#### [Te lezen fragment]
Afwezigheid van ”boer Braat” in Kamer is een gemis
Elke kiesgerechtigde kan zich al een eeuw lang in ons parlement laten vertegenwoordigen. Toch voelen veel burgers zich vervreemd van Den Haag. Missen we in de Kamer types als ”boer Braat”?
Het is een aanvechtbaar besluit dat de Tweede Kamer het honderdjarige bestaan van het algemeen kiesrecht dit jaar niet viert. Volgens Kamervoorzitter Arib behoort het grote feest over dit feit pas in 2019 plaats te vinden. Dan pas is het een eeuw geleden dat ook het algemeen vrouwenkiesrecht werd ingevoerd.
Een raar argument. Want waarom zou je het betere –als je dat zo wilt zien– de vijand laten zijn van het goede? Je kunt het toch best allebei vieren?
Gedenkwaardig is zeker óók het jaar 1917, toen met het beëindigen van het censuskiesrecht –alleen vermogende burgers mochten naar de stembus– een grote stap gezet werd richting onze moderne democratie.
Vanaf toen veranderde de Tweede Kamer flink van karakter. Zij werd een veel nauwkeuriger afspiegeling van de maatschappij. Niet alleen werd het aantal politieke opvattingen dat daar geventileerd werd groter, ook verbeterde de zogeheten sociale representativiteit van de Kamer. Anders gezegd: Jan met de pet kon vanaf nu niet alleen kiezen, maar ook zelf gekozen worden.
Zomertijd
En daar kwamen ze, hoor: Arend Braat (landbouwer, bekend als ”boer Braat”), Johan Brautigam (bakkersleerling en later stoker op een zeeschip), Jan Weitkamp (winkelier, herbergier en landbouwer), Chris Smeenk (klerk en kantoorbediende) en vele, vele anderen. En ze brachten hun eigen kledingstijl, taalgebruik en thema’s mee. Zo verzette de kleurrijke ”boer Braat”, dankbaar mikpunt van spotprenttekenaars, zich fel tegen de invoering van de zomertijd.

#### [Uittreksel gegevens]
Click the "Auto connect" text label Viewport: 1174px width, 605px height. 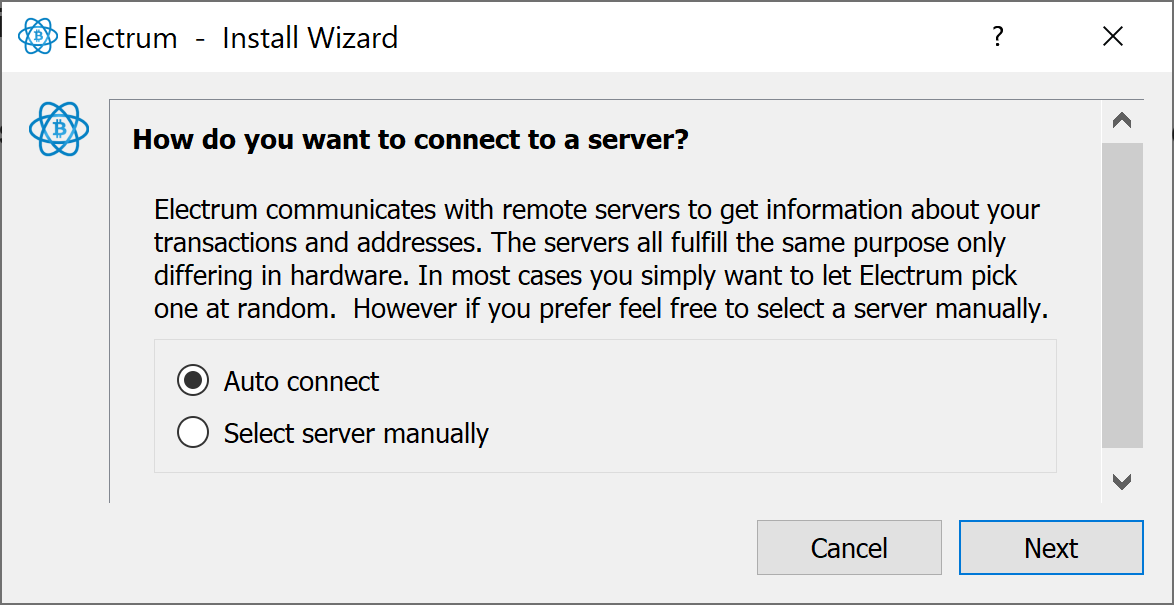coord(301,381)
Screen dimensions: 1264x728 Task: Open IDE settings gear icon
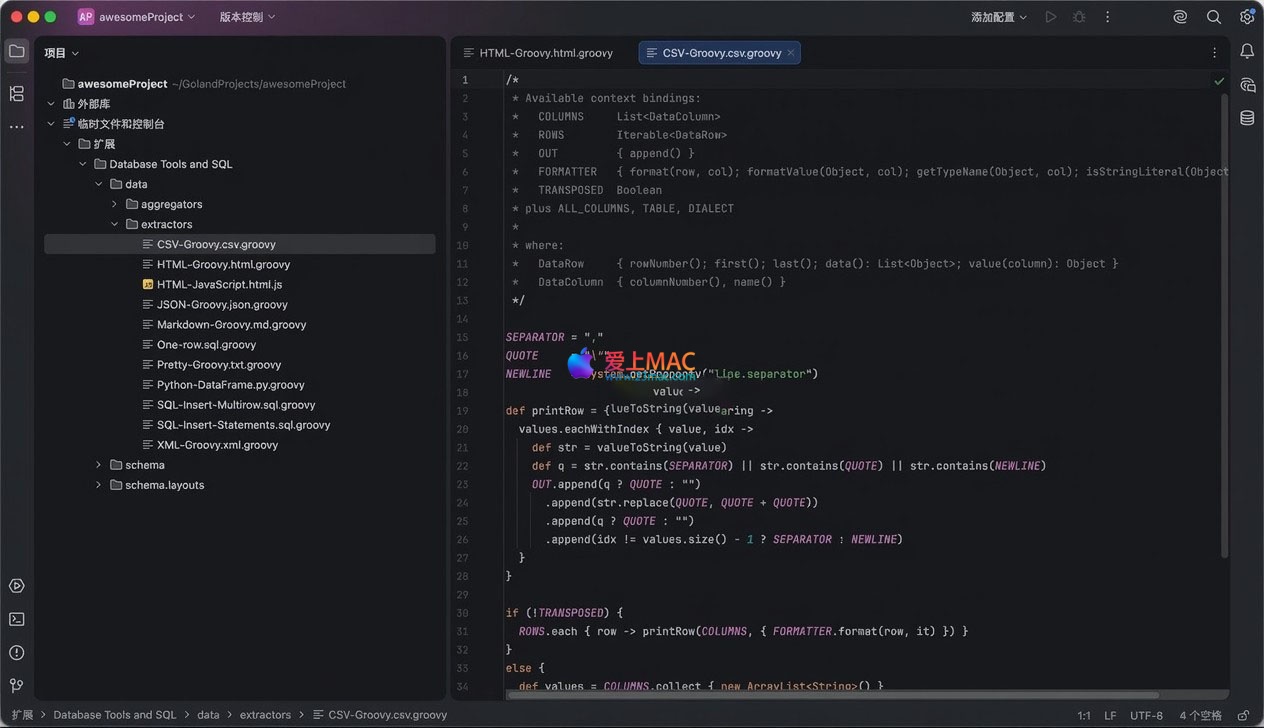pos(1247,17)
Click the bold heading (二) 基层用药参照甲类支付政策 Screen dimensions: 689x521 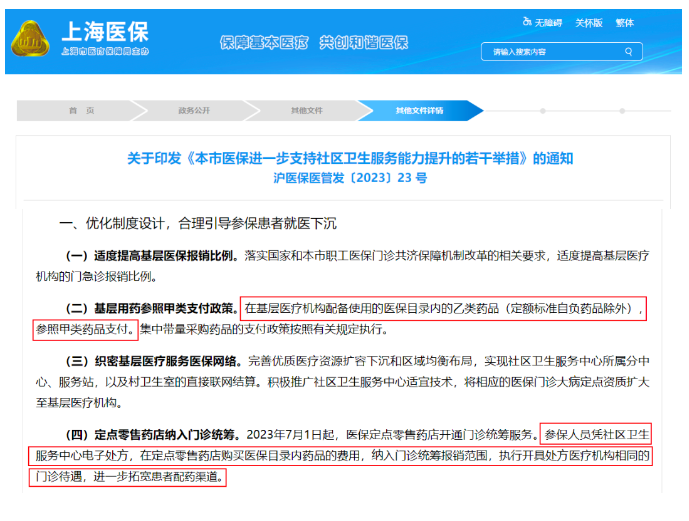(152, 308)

#### [Lijst met taken]
(1) Waartegen verzette ”boer Braat” zich fel, volgens het stuk over het algemeen kiesrecht?
(2) Schrijf het stuk over het algemeen kiesrecht verder, te beginnen na de laatste zin.
De regels zijn afzonderlijk materiaal en staan los van het stuk over het algemeen kiesrecht.

#### [Antwoorden per taak]
(1) Tegen de invoering van de zomertijd.

(2)
Nooit was de sociale representativiteit van de Kamer zo sterk als tussen de twee wereldoorlogen. Zeker, ook rond 1930 hadden 55 van de honderd Kamerleden hbo of universiteit achter de rug. Maar in de Kamer zaten tevens zeventien personen die als hoogste opleiding slechts de basisschool hadden.
Kom daar vandaag nog eens om! Tegenwoordig heeft zo’n 95 procent van de Kamerleden hbo of universiteit gehad. En ex-worstenmakers of -machinebankwerkers, zoals SP’er Jan Marijnissen, moet je met een lantaarn zoeken.
Nu moeten we ons over de afgenomen sociale afspiegeling van ons parlement om te beginnen niet al te druk maken. In de eerste plaats niet omdat het algemene opleidingsniveau van de bevolking nu natuurlijk veel hoger ligt dan in het Interbellum. In de tweede plaats niet omdat nu eenmaal het einde zoek is als we ons voordurend druk gaan maken over de vraag of er wel voldoende vrouwen, ouderen, ondernemers, gekleurde Nederlanders, transgenders, hijskraanmachinisten, postbodes, topsporters en ex-psychiatrische patiënten in het parlement zitten.
Daarbij komt dat scepsis gepast is bij de remedies die links en rechts worden voorgesteld. Om af te komen van onze ”diploma-democratie” stellen sommige politicologen zelfs voor volksvertegenwoordigers door loting aan te wijzen. Maar zo raakt onze democratie van de regen in de drup. Politicus zijn is namelijk een vak; het parlement bevolken door mensen van de straat te plukken, leidt tot Poolse landdagen.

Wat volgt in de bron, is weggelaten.